Disclosure up front: this is the RightClickOCR website, and RightClickOCR is one of the five tools below. We’ve tried to be scrupulously fair anyway — every product here is genuinely good at what it’s for, and for several readers the honest recommendation is a competitor or the free built-in option. Where that’s true, we say so.

“Best OCR app” is the wrong question without a second half: best for what? Converting scans into editable Word files is a different job from making a discovery production searchable, which is different again from copying one phone number off a scanned fax. Here are the five tools that matter on the Mac in 2026, and the job each one actually wins.

1. macOS Preview + Live Text — free, built in

What it is: Apple’s on-device text recognition, built into Preview and the OS. Open a scanned PDF and you can often select, copy, and translate text straight off the page image.

Pros: free; already installed; fully on-device and private; surprisingly accurate on clean print; zero learning curve.

Cons: it never writes text into the file. The recognition lives on screen only — the PDF on disk remains an image, so ⌘F, Spotlight, and every other app still see a blank scan. No batch processing. No searchable output at all.

Pick it when: you occasionally need to copy a snippet out of a scan. If that’s your whole use case, stop reading — you don’t need to buy anything, ours included. (Why the file stays unsearchable: explained here.)

2. Adobe Acrobat Pro — the full suite

What it is: the industry-standard PDF application, whose Scan & OCR tool embeds a proper searchable text layer, with batch actions available for volume work.

Pros: mature, accurate OCR; genuinely embeds text in the file; everything-else-PDF in one app — editing, redaction, forms, Bates numbering; enterprise-friendly.

Cons: subscription pricing that runs to hundreds of dollars a year; heavyweight app for a lightweight task; the OCR lives several menus deep inside a workflow built around opening documents in Acrobat.

Pick it when: you need a PDF suite. If you’re redacting, assembling, and Bates-stamping anyway, the OCR comes along for the ride and paying separately for an OCR tool makes little sense.

3. ABBYY FineReader PDF — the conversion specialist

What it is: the most respected dedicated OCR engine on the desktop, with deep control over recognition — languages, zones, layouts — and excellent export to editable formats.
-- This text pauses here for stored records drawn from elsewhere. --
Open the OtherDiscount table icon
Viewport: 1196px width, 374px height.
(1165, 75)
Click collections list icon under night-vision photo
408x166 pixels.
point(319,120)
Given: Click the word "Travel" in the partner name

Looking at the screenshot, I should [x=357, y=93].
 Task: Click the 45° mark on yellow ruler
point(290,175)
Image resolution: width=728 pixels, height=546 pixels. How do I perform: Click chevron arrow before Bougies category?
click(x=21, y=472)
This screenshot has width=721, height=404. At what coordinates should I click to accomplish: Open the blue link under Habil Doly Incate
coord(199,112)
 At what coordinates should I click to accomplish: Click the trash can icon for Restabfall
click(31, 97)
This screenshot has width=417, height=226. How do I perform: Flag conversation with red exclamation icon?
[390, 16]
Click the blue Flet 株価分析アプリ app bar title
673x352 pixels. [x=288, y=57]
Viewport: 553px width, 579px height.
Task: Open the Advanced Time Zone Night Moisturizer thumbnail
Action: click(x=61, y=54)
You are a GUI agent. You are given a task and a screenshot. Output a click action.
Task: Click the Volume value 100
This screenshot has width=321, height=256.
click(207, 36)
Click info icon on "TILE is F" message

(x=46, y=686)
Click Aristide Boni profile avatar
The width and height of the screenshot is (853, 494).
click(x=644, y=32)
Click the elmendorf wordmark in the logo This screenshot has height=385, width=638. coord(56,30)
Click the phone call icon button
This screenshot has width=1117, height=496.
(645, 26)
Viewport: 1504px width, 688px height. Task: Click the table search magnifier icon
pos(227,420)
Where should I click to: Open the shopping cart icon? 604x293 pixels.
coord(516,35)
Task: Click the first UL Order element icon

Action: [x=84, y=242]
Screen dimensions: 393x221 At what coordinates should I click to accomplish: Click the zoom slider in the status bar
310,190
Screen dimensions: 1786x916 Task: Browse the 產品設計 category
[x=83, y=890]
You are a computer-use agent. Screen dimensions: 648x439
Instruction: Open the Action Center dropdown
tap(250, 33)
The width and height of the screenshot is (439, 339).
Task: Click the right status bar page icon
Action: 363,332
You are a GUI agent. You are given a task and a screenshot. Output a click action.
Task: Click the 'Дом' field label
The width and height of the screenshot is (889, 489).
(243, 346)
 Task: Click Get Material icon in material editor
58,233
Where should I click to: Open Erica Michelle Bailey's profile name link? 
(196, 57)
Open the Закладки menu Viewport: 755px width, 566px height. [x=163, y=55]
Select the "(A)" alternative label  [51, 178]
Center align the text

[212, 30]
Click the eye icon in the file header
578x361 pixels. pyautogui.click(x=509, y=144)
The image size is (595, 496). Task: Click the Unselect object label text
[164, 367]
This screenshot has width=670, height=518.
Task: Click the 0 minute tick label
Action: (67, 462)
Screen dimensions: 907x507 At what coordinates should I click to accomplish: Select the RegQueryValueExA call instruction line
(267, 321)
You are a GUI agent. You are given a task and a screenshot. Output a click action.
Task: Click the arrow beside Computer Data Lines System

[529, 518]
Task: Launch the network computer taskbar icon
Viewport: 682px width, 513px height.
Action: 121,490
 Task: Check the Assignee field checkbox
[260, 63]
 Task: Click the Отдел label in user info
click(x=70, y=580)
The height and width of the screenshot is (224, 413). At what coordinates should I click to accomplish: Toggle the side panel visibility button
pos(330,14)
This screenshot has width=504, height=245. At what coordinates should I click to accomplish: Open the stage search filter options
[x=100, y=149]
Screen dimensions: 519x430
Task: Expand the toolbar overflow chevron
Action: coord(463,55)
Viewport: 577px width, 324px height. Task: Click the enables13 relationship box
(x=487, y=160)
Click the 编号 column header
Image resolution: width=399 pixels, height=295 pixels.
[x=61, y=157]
Pros: best-in-class recognition on difficult material; superb scan-to-Word/Excel conversion that preserves layout; strong multi-language support; local processing.

Cons: subscription pricing; a professional tool’s learning curve; app-centric workflow (open, import, configure, run, export) that’s overkill when the goal is just “make this searchable.”

Pick it when: your job is conversion — turning scans into editable, formatted documents — or you regularly OCR complex multi-language material. For that work it has no equal on the Mac.

4. Prizmo — the scanning-centric Mac app

What it is: a polished, Mac-native scanning and OCR app that handles capture (including from a camera), cleanup, recognition, and export, with good accessibility features.

Pros: thoughtful Mac design; handles the whole capture-to-text pipeline including photos of documents; per-document control over cleanup and recognition; local processing.

Cons: workflow revolves around bringing documents into the app and working on them there; better suited to capturing new documents than to bulk-fixing an existing archive of scanned PDFs.

Pick it when: you capture documents with a camera or scanner and want one app that takes them from raw image to clean text, one document at a time.

5. RightClickOCR — ours: one job, in Finder

What it is: a Finder extension. Right-click a scanned PDF — or a folder of them — choose Make Searchable (OCR), and a new “Name (Searchable).pdf” appears beside the original with an invisible text layer. Recognition runs 100% on-device via Apple’s Vision framework.

Pros: no app window in the workflow at all; batch a whole folder in one right-click; nothing ever uploaded — no cloud, no account, no telemetry; originals never modified; deskews crooked pages and recognizes clear handwriting (accuracy varies with legibility); $24.99 once, no subscription.

Cons: it does exactly one thing — no editing, redaction, translation, or Word export; requires macOS 26 or later; macOS makes you flip a one-time extension toggle in System Settings before the menu item appears (the walkthrough).

Pick it when: you want scanned PDFs to become searchable — for ⌘F, Spotlight, Preview — without uploading them anywhere and without adopting a suite. It was built by a practicing attorney for unsearchable discovery scans that couldn’t ethically go to a cloud service; if your documents are confidential, that origin story is doing real work.

Head-to-head

ToolWrites searchable PDF?Batch?Fully local?Pricing model
Preview / Live TextNo — on-screen onlyNoYesFree
Acrobat ProYesYesYes (OCR)Subscription
ABBYY FineReaderYesYesYesSubscription
PrizmoYesLimitedYesPaid app
RightClickOCRYesYes — folder right-clickYes, by architecture$24.99 once

The honest bottom line

We built our product for the last row because nothing else occupied it. If your needs live in a different row, buy the tool in that row — and if a friend just needs to copy an address off a scan, tell them about Live Text.